Land is the basis for most biological and human activities on Earth. Agriculture, forestry, industries, transport, housing and other services use land as a natural and/or an economic resource. Land is also an integral part of ecosystems and indispensable for biodiversity and the carbon cycle.
Land can be divided into two interlinked concepts:
- land cover refers to the bio-physical coverage of land (for example, crops, grass, broad-leaved forest, or built-up area);
- land use indicates the socioeconomic use of land (for example, agriculture, forestry, recreation or residential use).
Land cover and land use data forms the basis for spatial and territorial analyses which are increasingly important for:
- the planning and management of agricultural, forest, wetland, water and urban areas;
- nature, biodiversity and soil protection, and;
- the prevention and mitigation of natural hazards and climate change.
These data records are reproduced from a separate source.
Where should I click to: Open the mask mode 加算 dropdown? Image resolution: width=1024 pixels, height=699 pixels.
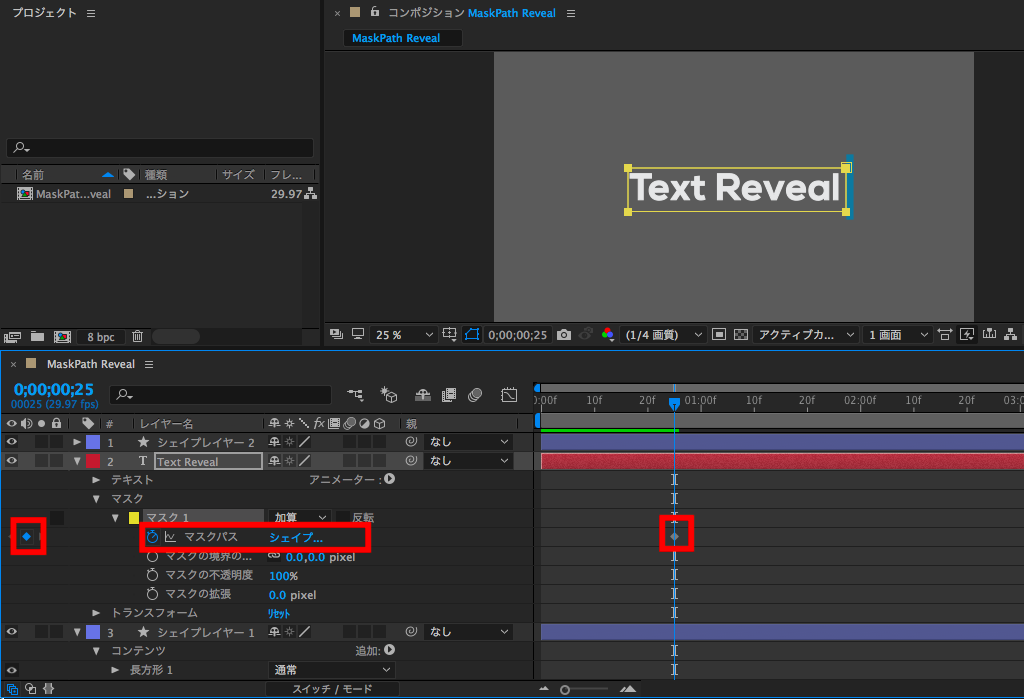(300, 518)
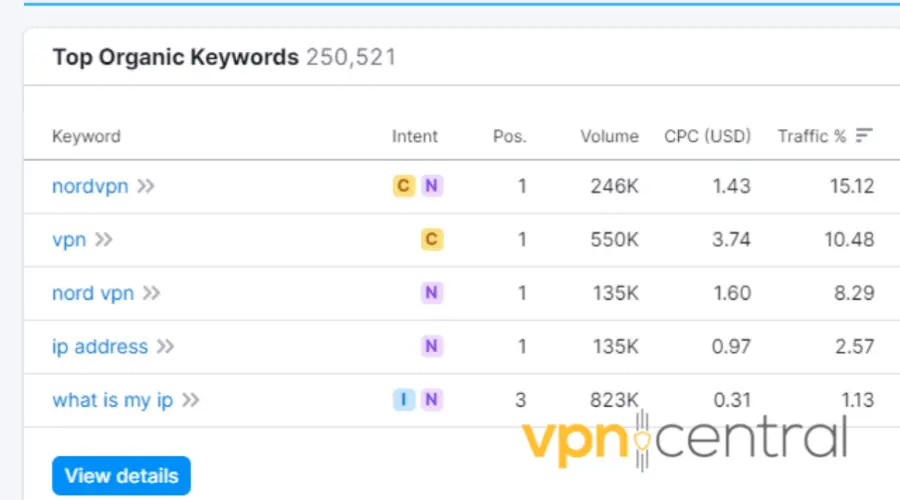Click the purple N badge in ip address row

click(x=431, y=347)
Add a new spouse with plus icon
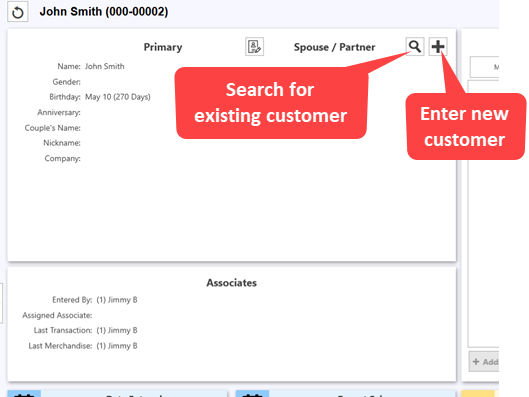This screenshot has width=529, height=397. (438, 47)
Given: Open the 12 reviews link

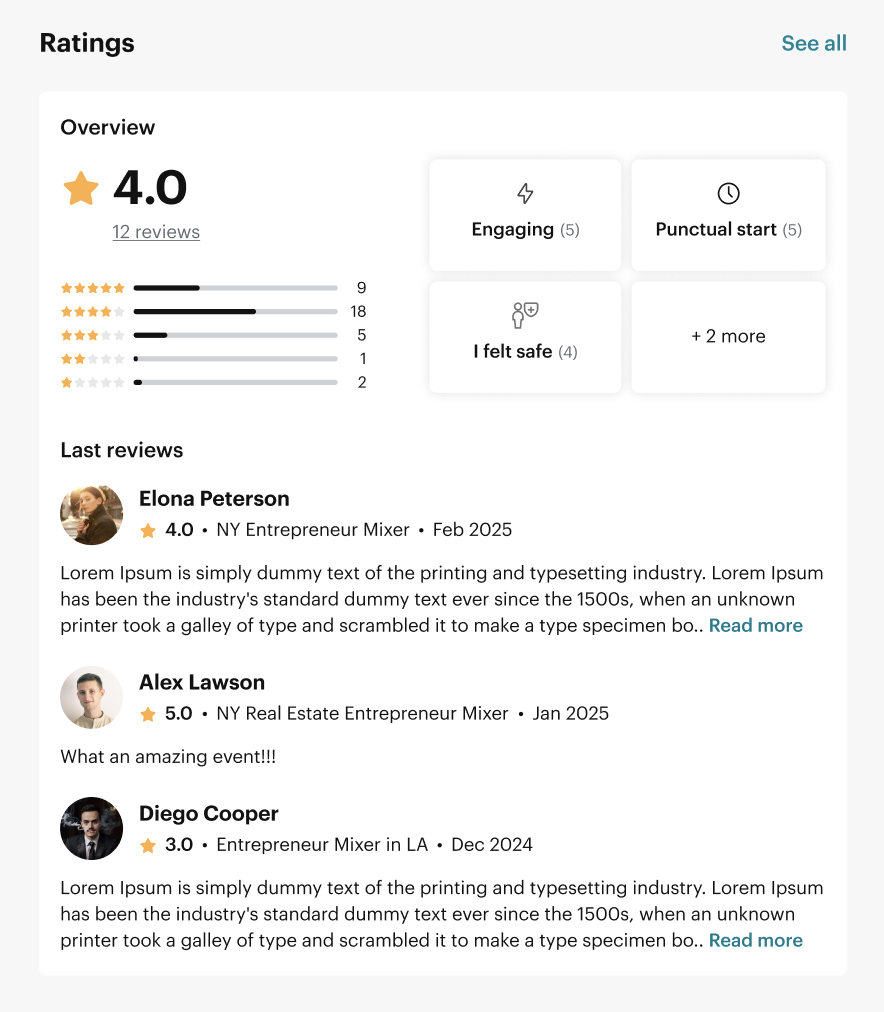Looking at the screenshot, I should pos(156,232).
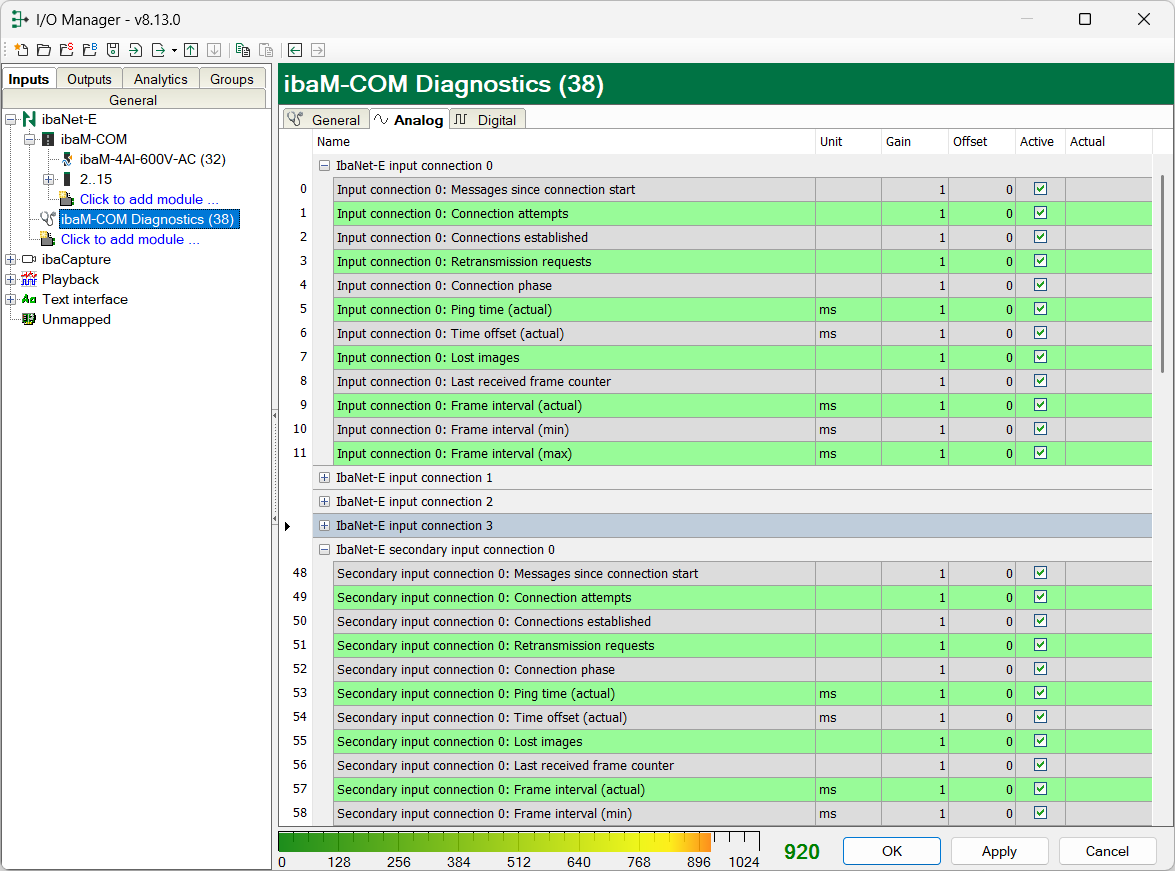
Task: Expand the IbaNet-E input connection 1 group
Action: coord(324,478)
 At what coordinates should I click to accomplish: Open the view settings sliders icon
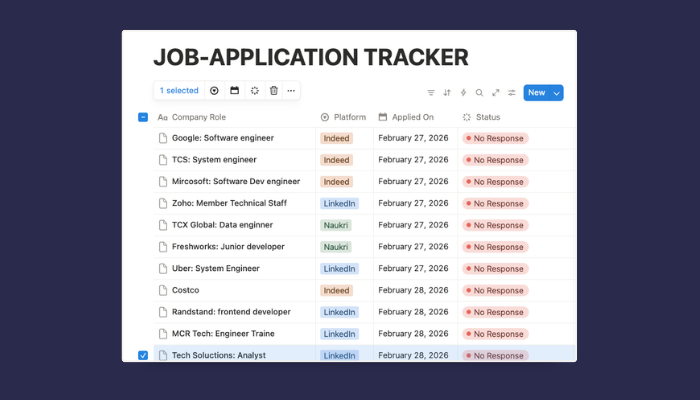pos(512,93)
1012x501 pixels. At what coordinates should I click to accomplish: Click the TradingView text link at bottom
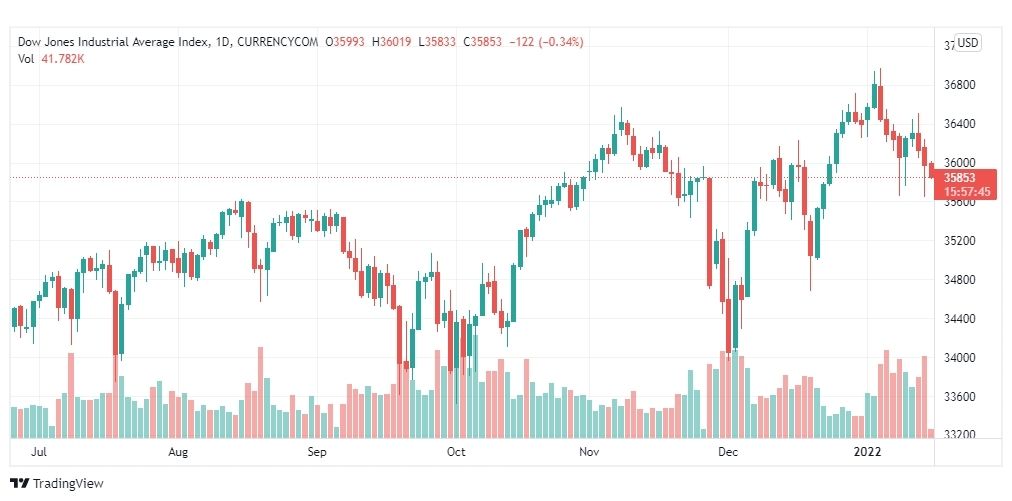(68, 484)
- 1 Main statistical findings
- 2 Data sources and availability
- 3 Context
- 4 See also
- 5 Further Eurostat information
- 6 External links
- 7 Notes
Main statistical findings
Forests and other wooded areas occupied 41.2 % of the total area of the EU-27 in 2012, cropland nearly a quarter (24.7 %) of the area and grassland almost one fifth (19.5 %), while built-up and other artificial areas, such as roads and railways, accounted for 4.6 % of the total area, as did water areas and wetland (see Figure 1).
Land cover varies in a significant way between countries located on the one hand in southern and northern Europe and on the other hand in western and eastern Europe. Woodland was the prevailing land cover in northern parts of Europe in 2012 and for a number of countries whose typography is dominated by mountains and hilly areas (see Figure 2). The share of woodland in the total area exceeded 60.0 % in Sweden, Finland, Estonia and Slovenia (Alpine); it was over 50.0 % in Latvia and over 40.0 % in Austria (Alpine), Slovakia (the Tatra mountains), Portugal (Sistema Central) and Bulgaria (Rhodopes, Balkan, Rila and Pirin mountains). Woodland and forests in these countries have traditionally been very important ecologically, economically and socio-culturally.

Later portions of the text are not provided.